#SNP6_ASM
Scripts for calling Allele specific methylation from Affymetrix SNP6.0 arrays.
##Requirements Affymetrix SNP6.0 library (cdf) file - download from Netaffx or from here
##Usage
###1. Extract all probes raw intensities
Extracts all the raw probe intensities for probes on the array. Each array has multiple identical probes against the same sequence, physically distributed across array (to adjust for potential area specific artefacts). This script extracts all those intensities.
optional arguments:
-h, --help show this help message and exit
required arguments:
-c CELDIR, --CELdir CELDIR
directory containing CEL files
-a APTDIR, --aptdir APTDIR
directory containing apt-cel-extract binary
-d CDFFILE, --CDFfile CDFFILE
full path to CDF file for AffySNP6 chip
Notes:
Make sure all your CEL file extensions are in UPPERCASE
Output: tab delimited file for every sample in the CEL file directory, with ".CEL" file extension replaced with "rawints.txt" file extension. Located in the original CEL file directory.

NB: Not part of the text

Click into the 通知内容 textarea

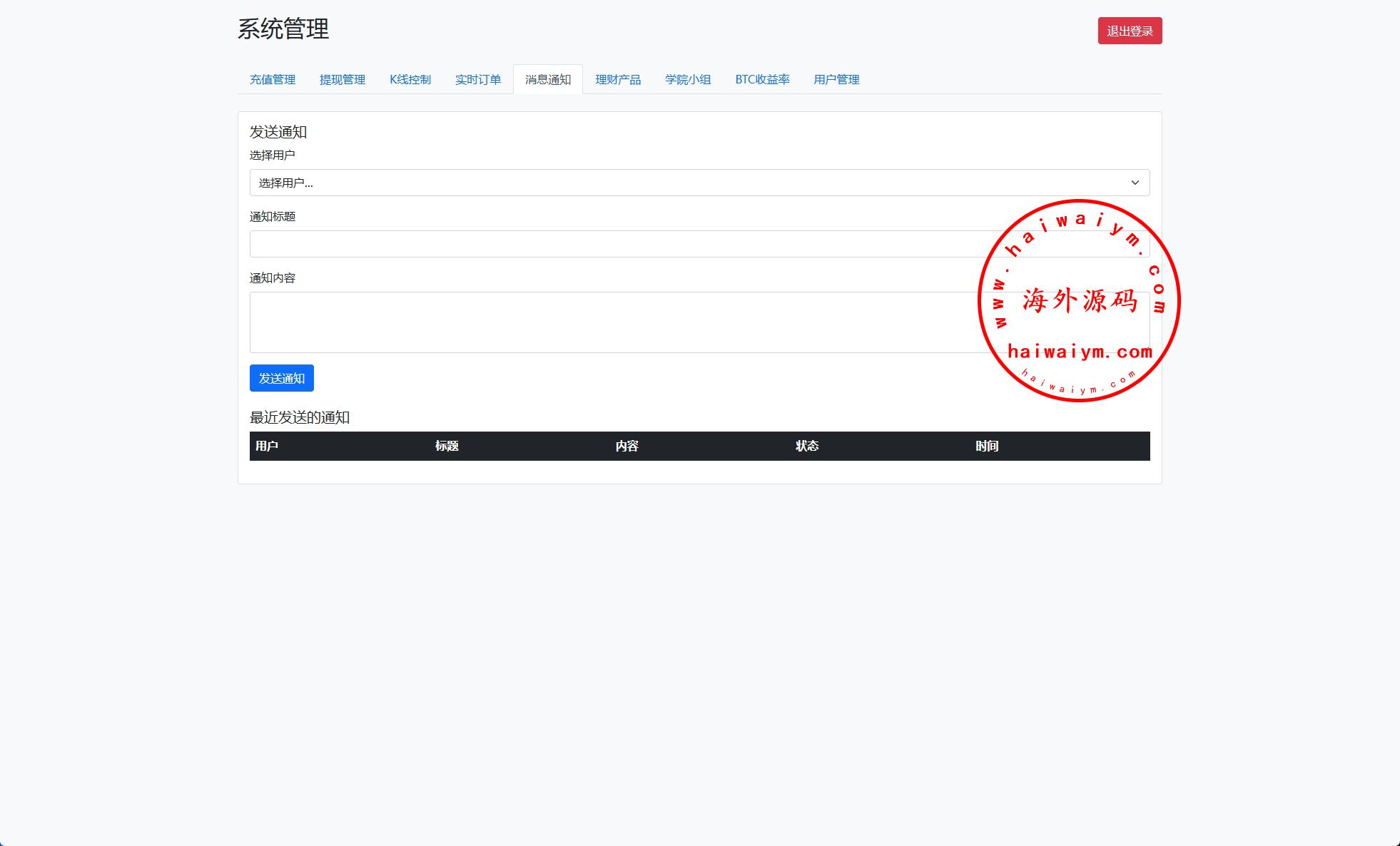pyautogui.click(x=614, y=322)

###2. Median summarize probe intensities
This script takes the median (no the mean, as the mean is sensitive to outliers) of the intensities of the identical probes you extracted in step 1.
Rscript median_summarize_intensities.R CELDIR
Notes:
Use same CEL file directory as in step 1.
R library dependencies:
- reshape
- plyr
- getopt
Output: tab delimited file containing data for ALL sample in the CEL file directory. Column headings are taken from the full filenames. Rownames are from probeIDs (separate probeIDs for each allele). Located in the original CEL file directory.
###3. Normalize Arrays
In basic terms, separate the probesets into those with a MSRE site (MPRs) and those without (MNRs). Quantile normalize the MNRs (using a HapMap sample as a model distribution) and then use those to interpolate the intensity values of the MPRs (based on which MNR they were closest to before quantile normalizing the MNRs).
perl quantilerobust_MSREinsensitive_normalize.pl \
--datafile /path/to/median/summarized/data/median.summarized.intensities.tab \
--mnrfile /path/to/MNR/probeids/MNR_probeids.txt \
--mprfile /path/to/MPR/probeids/MPR_probeids.txt \
--modelfile /path/to/HapMap/model/file/HapMapMODEL-NA06985_C_F3_quant.txt
Notes: Script output to the directory from which it was run. It will output a normalized data file (tab-delimited) for each sample with the file extension of _quant.txt It will also output 6 other files which can be used to troubleshoot any problems with the script. They can be erased if the normalization worked as expected.
tempfile.txt - temporary file (delete)
rawUNCUT.txt - MNR probe intensities before normalization
rawCUT.txt - MPR probe intensities before normalization
quantUNCUT.txt - quantile normalized MNR probe intensities
quant-rawUNCUTadjustments.txt - - adjustements performed on MNRs during quantile normalization (to be applied to MPR neighbors)
MODEL_quant.txt - quantile normalized model probe intensities
###4. Calculate allelic ratios and total intensities
Next step is to calculate:
a) the total probe intensity for both alleles
b) the log2(A/B) probe intensity ratios for all heterozygote genotypes for each sample
##Additional Notes
This is a work in progress.
The initial R methods using aroma.affymetrix are too slow. Replaced them with the affy power tools to extract initial intensities and then median summarize in R.
In the interest of time, rather than make an integrated program, I've split up the steps into individual scripts.
Next steps are to properly integrate the quantile normalization steps.
Currently very slow, with the main slowdown happening at the reformat of the data structure after extracting the raw intensities.